Nodal analysis problem with supernode

Thread Starter

Salim Massaev

Joined Oct 10, 2017
2
Hello to everyone. As much as I know, directions for currents in the nodal analysis are chosen arbitrarily, however, for different directions chosen, I get different answer. What directions should I use and why?Untitled.png WhatsApp Image 2017-10-11 at 03.13.36.jpeg WhatsApp Image 2017-10-11 at 03.13.28.jpeg
 

WBahn

Joined Mar 31, 2012
25,738
As you say, it doesn't matter what directions you assign -- you just need to use them consistently.

Having said that, classic nodal analysis does not assign a fixed direction for the current in a branch. Instead, the directions of current are temporarily assigned as each node equation is developed. Traditionally, all currents are assigned as leaving the node and the equation is then formed by setting the sum of currents leaving the node to be zero. A modest enhancement of this is that on the left side the sum of currents flowing through components such as resistors is set equal to the sum of current flowing into the node from current sources on the right.

In your first attempt, you have i1 and i2. But you set

i1 = v2/6Ω
i2 = v2/3Ω

But i1 is flowing toward node V2 while i2 is flowing away from it.

Your KCL equation is correct, reflecting the assigned directions for the currents. But now you need to develop the proper equation for each current that also reflects that assignment.
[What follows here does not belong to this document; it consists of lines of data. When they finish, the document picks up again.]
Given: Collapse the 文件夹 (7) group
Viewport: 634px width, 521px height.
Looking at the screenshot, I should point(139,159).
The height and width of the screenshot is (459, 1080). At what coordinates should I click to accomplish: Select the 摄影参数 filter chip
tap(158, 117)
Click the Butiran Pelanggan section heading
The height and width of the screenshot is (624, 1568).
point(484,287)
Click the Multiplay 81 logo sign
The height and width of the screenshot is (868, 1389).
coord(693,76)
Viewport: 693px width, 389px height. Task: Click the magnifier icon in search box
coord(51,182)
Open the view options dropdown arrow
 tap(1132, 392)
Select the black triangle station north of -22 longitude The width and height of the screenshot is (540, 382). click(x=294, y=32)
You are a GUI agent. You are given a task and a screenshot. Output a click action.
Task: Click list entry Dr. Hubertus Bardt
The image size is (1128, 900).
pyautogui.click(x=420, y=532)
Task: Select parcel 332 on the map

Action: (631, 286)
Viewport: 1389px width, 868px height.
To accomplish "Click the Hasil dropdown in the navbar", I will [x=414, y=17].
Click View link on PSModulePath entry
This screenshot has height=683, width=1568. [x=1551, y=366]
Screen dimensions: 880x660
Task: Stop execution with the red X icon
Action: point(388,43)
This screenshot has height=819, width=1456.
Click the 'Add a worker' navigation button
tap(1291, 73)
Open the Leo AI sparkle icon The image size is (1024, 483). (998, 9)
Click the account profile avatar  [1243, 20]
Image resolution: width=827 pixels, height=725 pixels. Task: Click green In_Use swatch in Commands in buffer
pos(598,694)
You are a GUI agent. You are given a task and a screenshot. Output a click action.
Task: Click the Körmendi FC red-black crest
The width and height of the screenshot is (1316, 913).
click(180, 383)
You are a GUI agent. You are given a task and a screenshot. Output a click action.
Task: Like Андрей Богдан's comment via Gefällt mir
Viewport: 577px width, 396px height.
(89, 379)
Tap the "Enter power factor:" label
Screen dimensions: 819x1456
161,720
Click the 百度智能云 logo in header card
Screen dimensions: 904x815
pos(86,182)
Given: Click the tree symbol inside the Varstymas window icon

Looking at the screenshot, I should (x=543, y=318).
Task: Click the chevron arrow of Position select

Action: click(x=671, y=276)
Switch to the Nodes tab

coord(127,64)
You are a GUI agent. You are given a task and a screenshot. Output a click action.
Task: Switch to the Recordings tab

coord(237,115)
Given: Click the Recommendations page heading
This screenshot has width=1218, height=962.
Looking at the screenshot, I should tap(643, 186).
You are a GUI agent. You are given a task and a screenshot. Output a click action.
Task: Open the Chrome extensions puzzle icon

i1 = (0V - v2) / 6Ω = -v2/6Ω

Notice that this assumes that the bottom node is 0 V, something that you haven't indicated. Always indicate your common reference node (often known as "ground").
 

RBR1317

Joined Nov 13, 2010
547
What directions should I use and why?
This is nodal analysis, so forget about currents and work with node voltages (unless the circuit actually has a current source.) Before writing the node equations one needs to prepare the circuit diagram for nodal analysis:

1 - Identify the reference node (if not already done for you).
2 - Color-code the nodes and supernodes.
3 - Label the node voltages.
4 - Label the supernode voltage offsets.
5 - If there are dependent sources, express the control variable in terms of the node voltages.
6 - Mark the control variable expressions on the circuit diagram.
7 - Write a node equation for each node or supernode; except the reference node or ground-supernode. All the information necessary to write a node equation will be clearly displayed on the circuit diagram.

There is more than one way to form the node equations, but the most important consideration is to do it exactly the same way every time. Being consistent will remove any uncertainty about the result. Nodal analysis is a procedure, so follow the procedure. The great object is to substitute consistent procedure for making assumptions on the fly which may be different for every problem. Making assumptions is just another opportunity for making errors. Note that understanding what the circuit is doing is optional because correctly following the procedure will yield equations that describe what the circuit is doing. However, I believe there is one method that will reduce the errors that can be made and will make it easier to track down those errors.

Do it this way: Every term in the node equation begins with the voltage of that node, so each term has the form (Node Voltage - Adjacent Node Voltage)/(Resistance to Adjacent Node). One consequence of using this form is that current leaving the node is considered positive, so this determines the sign of any current sources attached to the node. For each node equation, sum all the pathways to adjacent nodes and set it equal to zero.